Lori Gold Patterson
Lori co-founded Pixo, a software engineering consulting firm, in 1998. Since then, the staff size has grown from 3 to 33 people. A Mechanical Engineering graduate from the University of Illinois, Lori brings the experience of working in corporate management to the entrepreneurial adventure of being the business mind behind a team of bright software engineers and creatives at Pixo.
She spent the first 10 years of her career in corporate America working for Andersen Consulting (Accenture) in Chicago before she was hired away by Caterpillar to head up a 20 person product development team and then moved on to join Solo Cup for 5 years where she re-engineered processes and products throughout the company.
At each company she found herself in executive management with a vantage point to observe the ineffectiveness of impersonal, discriminatory management styles.
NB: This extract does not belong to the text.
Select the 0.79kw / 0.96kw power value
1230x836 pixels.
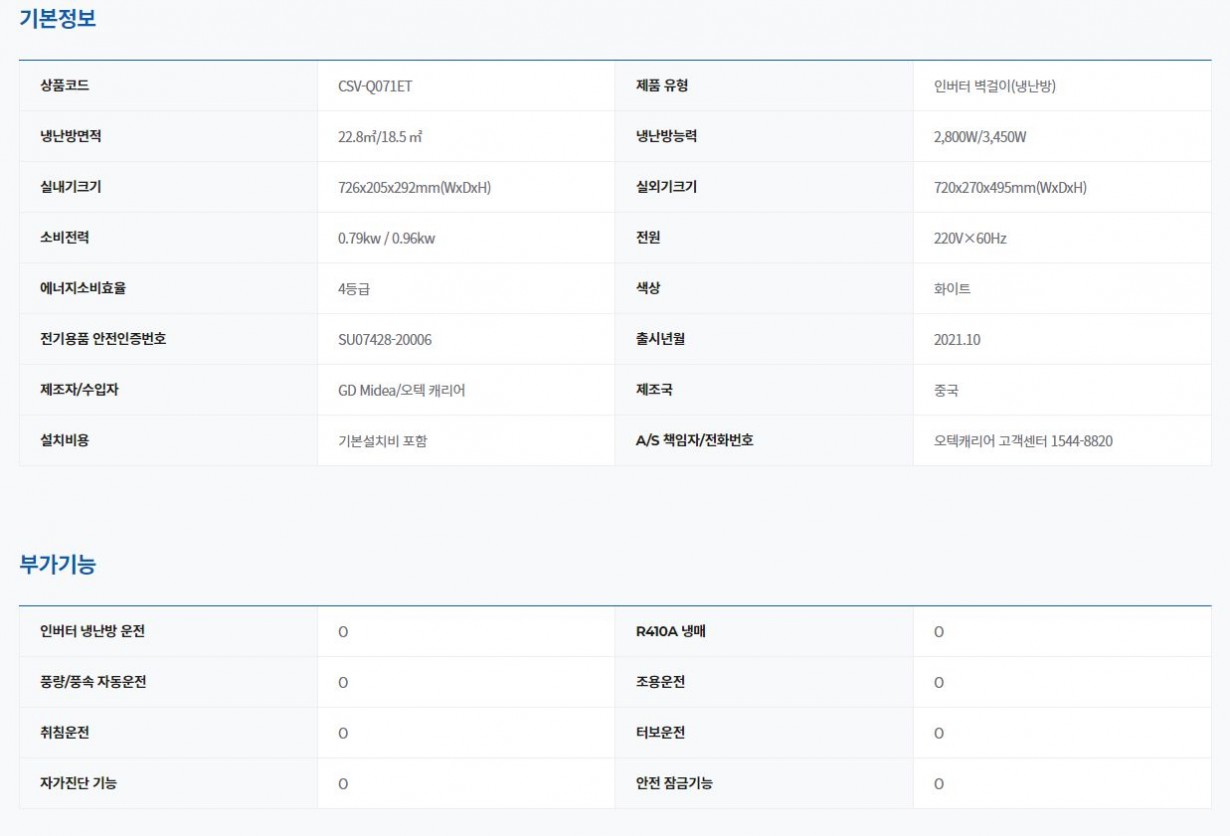click(x=386, y=238)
She left large corporate America to create a different kind of business environment based on unconditional respect and trust and one that, even in a highly competitive industry, would provide a place where she and a diverse body of employees could achieve greatness without compromising their values and their families.
Being raised enmeshed in the black community and raising three racially and religiously diverse children with her childhood sweetheart of 33 years, Lori has a somewhat unique perspective on cultural inclusion. She brings this perspective into the operations of her company and the consulting she does for hundreds of startups and established organizations.
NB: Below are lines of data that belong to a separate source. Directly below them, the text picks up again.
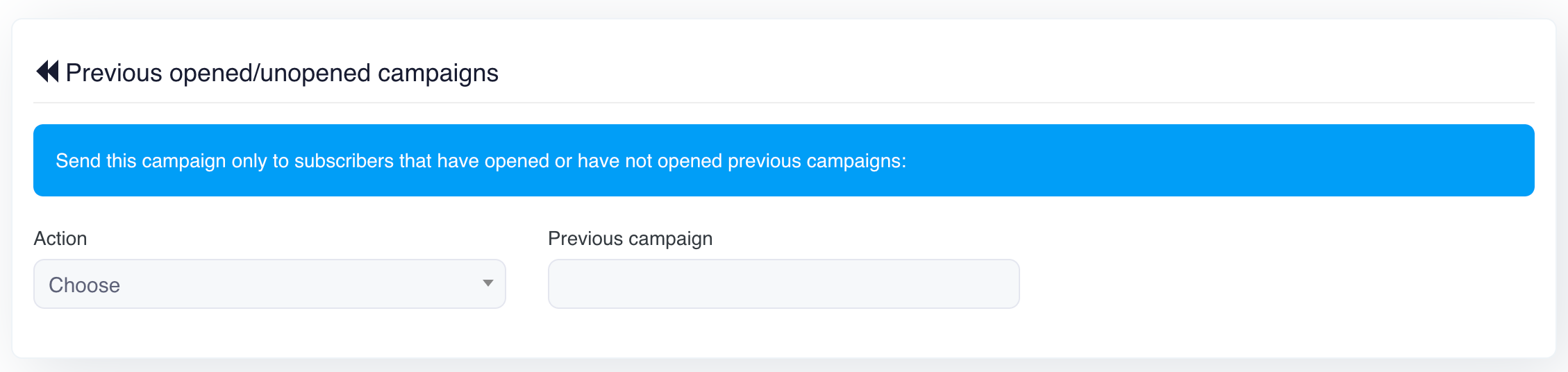Select the empty box under Previous campaign

point(783,284)
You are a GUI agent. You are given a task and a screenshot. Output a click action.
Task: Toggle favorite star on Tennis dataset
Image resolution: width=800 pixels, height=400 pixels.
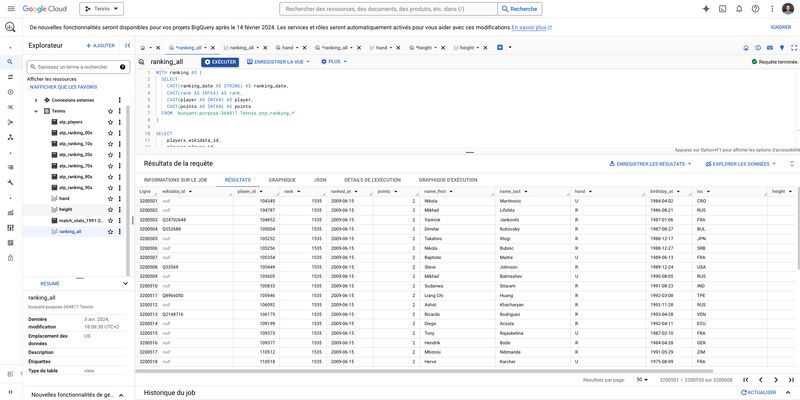click(x=112, y=111)
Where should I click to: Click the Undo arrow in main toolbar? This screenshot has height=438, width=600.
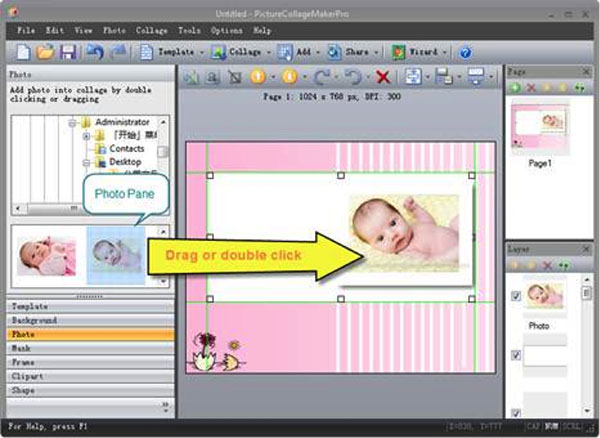[95, 51]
Lori chaired the local Business Association for many years and is currently the Chair of the county‘s Economic Development Corporation. Lori received the Woman on the Rise award from the Illinois State Treasurer’s Office, the Entrepreneurial Excellence in Management Award, the Athena Award and she’s proud to be a Leadership Illinois graduate and active alumni.
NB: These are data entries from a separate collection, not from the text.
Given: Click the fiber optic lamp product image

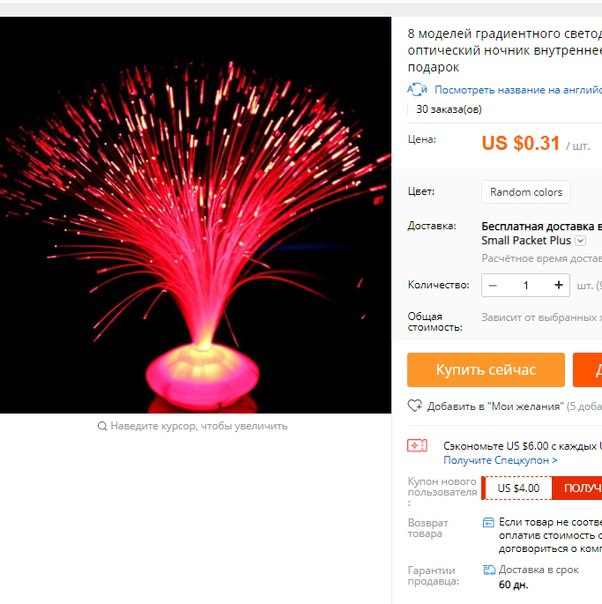Looking at the screenshot, I should 195,215.
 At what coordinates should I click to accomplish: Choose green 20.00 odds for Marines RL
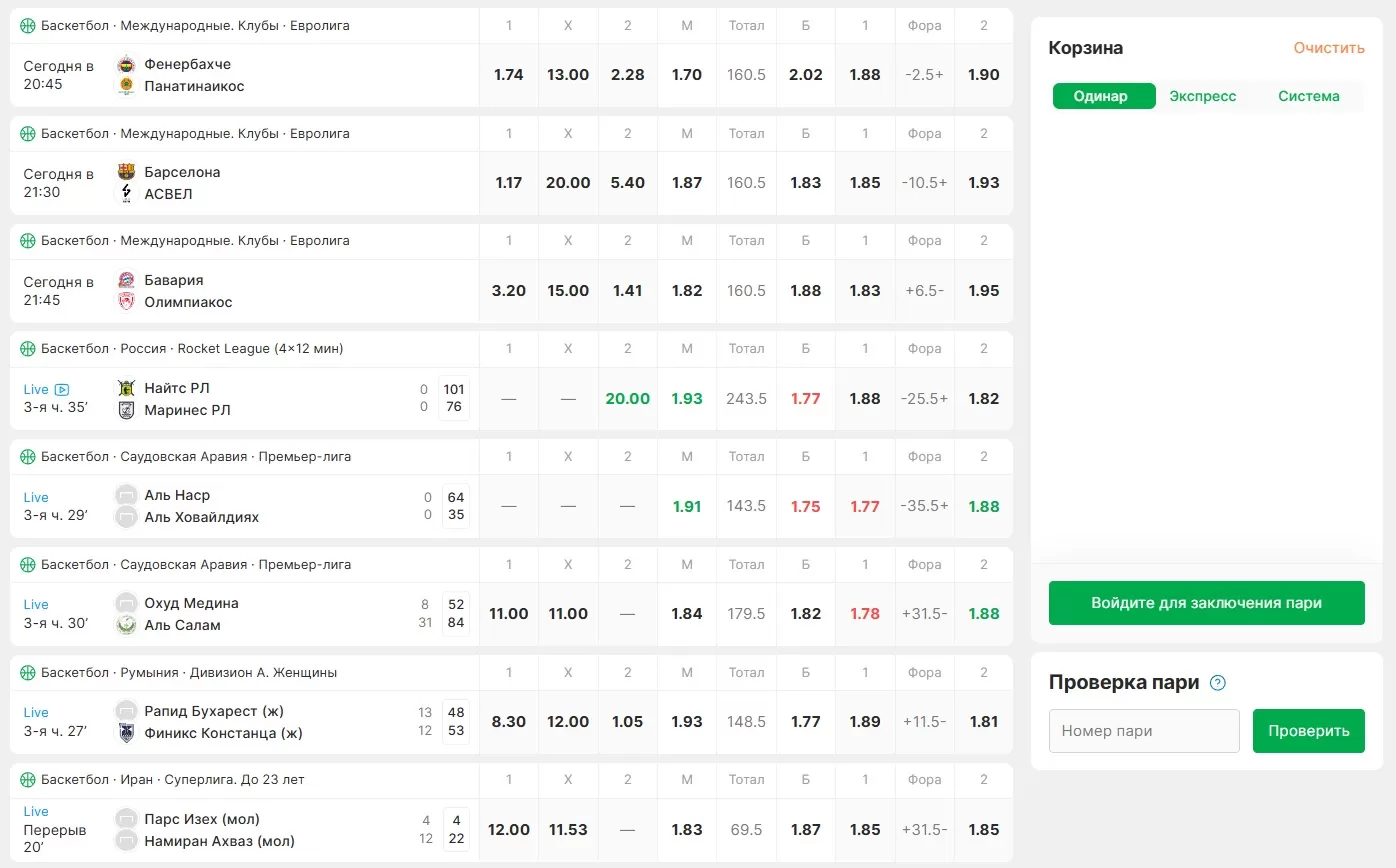pos(627,399)
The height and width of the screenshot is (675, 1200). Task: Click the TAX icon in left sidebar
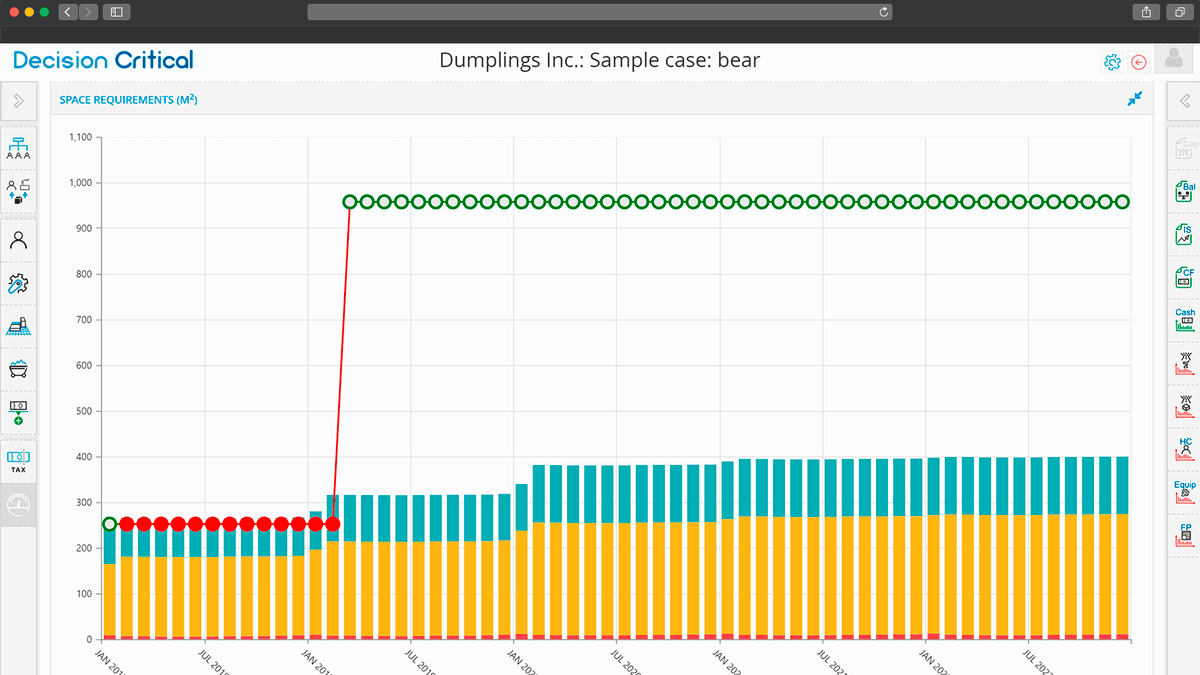click(18, 460)
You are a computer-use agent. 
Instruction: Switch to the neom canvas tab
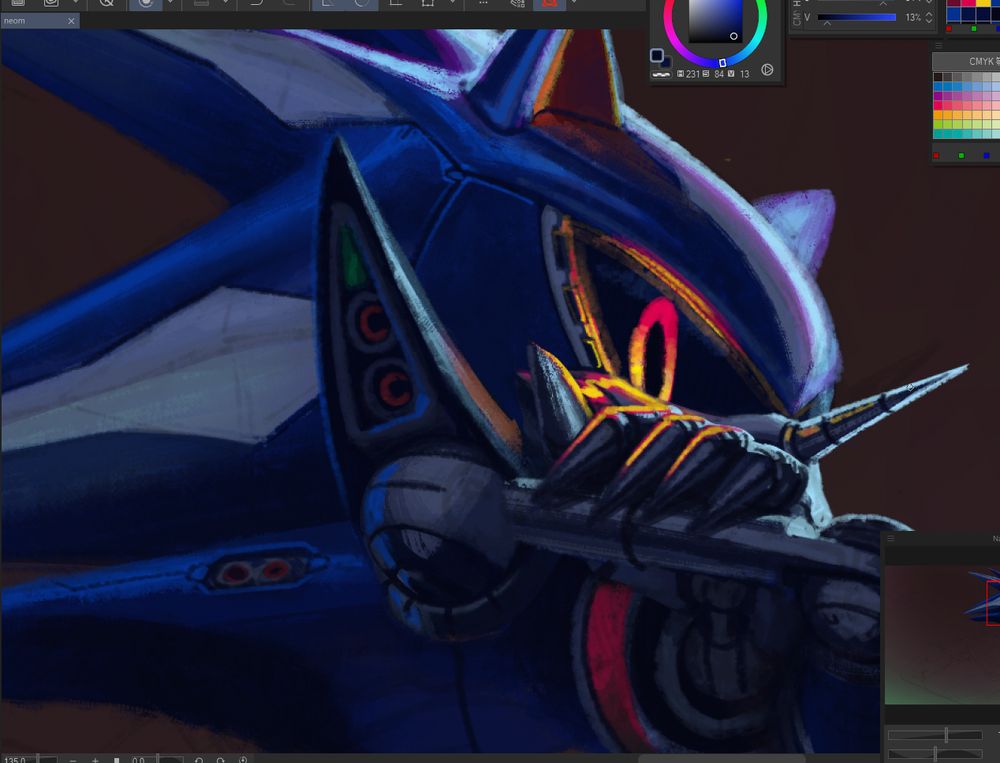pyautogui.click(x=30, y=20)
Diversity: Why you Want it and How to Achieve it
February 9, 2016 | 11:00 AM
Studies have shown that companies in the top quartile for gender or racial diversity are more likely to have financial returns above their national industry medians. In a recent survey of millennials, 86% of female and 74% of male millennials consider employers’ policies on diversity, equality and inclusion when deciding which company to work for. And for years studies have shown that diverse views make for better decisions, and thus drive a high-performance culture.
But how do we achieve diversity in our small, technical companies when we often have few opportunities to hire and we’re looking for specialists who are hard to come by? And how do we embrace our underrepresented employees so they stay and become part of the DNA of our companies?
In this session, Lori Gold Patterson presents stories that will illuminate specific actions you can take to achieve your diversity goals.